I was released in the two-week stay. I left the hospital with a pic iv in my arm. Left on a Friday, and went back to the hospital on a Tuesday. I was sick the whole weekend. The pain I felt for a short period of time felt worse than the beginning. I had to stay another week in the hospital. I thought I was going to be in the hospital for my birthday. My mom made sure of that. She huffed, she puffed, and she blew the hospital down. I was home for my birthday. My twin sister Wynter Aiken is the day before mine. I was able to celebrate her birthday but not mine. I was too sick to eat my favorite, ice cream cake. 


My recovery was the worse recovery process ever. During the summer, I didn't know how to feel. I was afraid to eat, I barely slept, I had no appetite. I had good and bad days. I had more bad than good. I fell into a depression for months. I even questioned God as to me I was like this or why did this happen to me. Why choose me for this pain and suffering? Was it a test? If I had any good day was in the spare of the moment. If I felt good to go out, then I would. It was only last an hour. My favorite thing to do is going to the movies, out to eat and shopping. I could barely do either one of those things.I was able to go to the beach over the summer. Another favorite thing to do to just sit with toes in the sand. 

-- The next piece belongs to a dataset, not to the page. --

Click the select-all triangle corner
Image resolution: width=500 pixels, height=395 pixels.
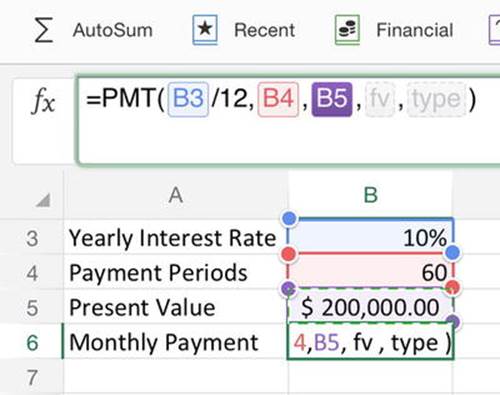(x=43, y=200)
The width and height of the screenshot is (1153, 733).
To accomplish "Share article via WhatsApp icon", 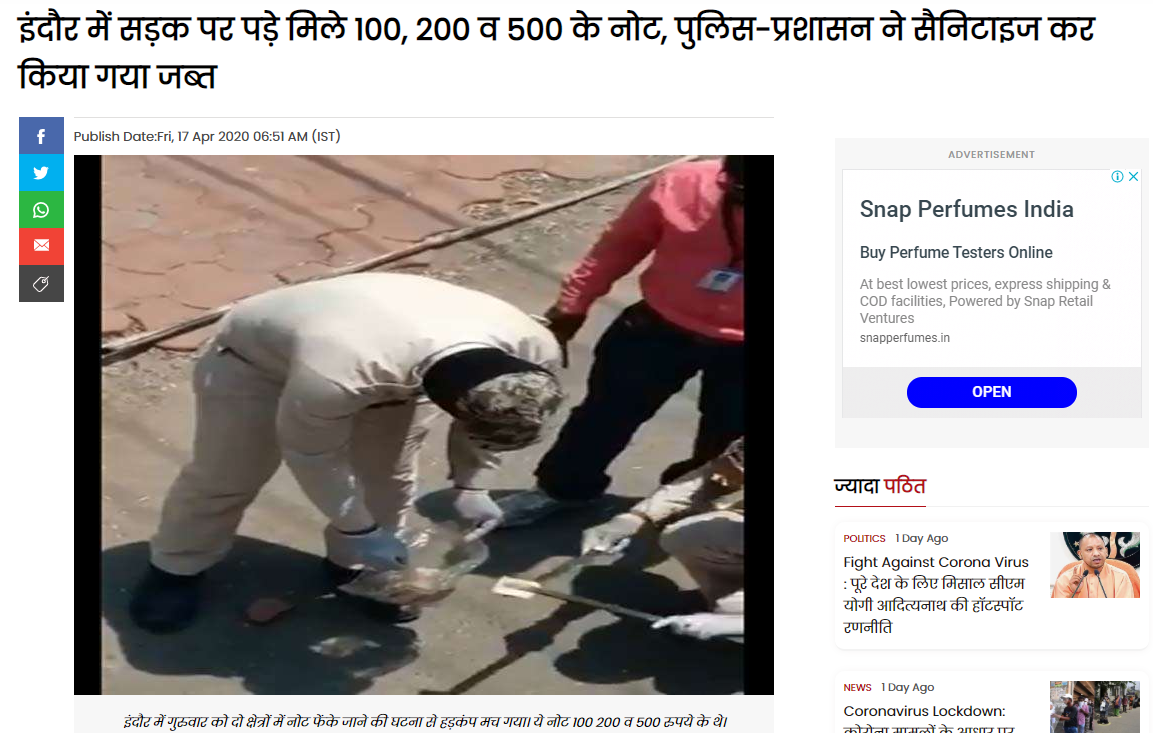I will pyautogui.click(x=41, y=210).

My mom and sister would try to make feel better. We would do movie nights {every night}. Eat favorite foods and ice cream, but I was too afraid. I wasn't feeling that well to try. I would just drink yogurt to curve the hunger. It felt safe without causing stomach discomfort. 


As months have gone by, I was still not feeling well. The recovery didn't go as planned, so I had to have another surgery. My third surgery was back in September. I had to come to terms and make the most life-changing decision in my life. I had decided to have the ostomy bag (ileostomy surgery). I thought this change would do me good. All my pain and discomfort would come to an end. I thought I would start feeling better and to start getting my life back to somewhat normal. Well, that plan was shot to hell. I am back to not feeling myself again. I am feeling depressed again. I started reading inspirational books to motivate me. I am not sure what's in store for me, but my journey continues.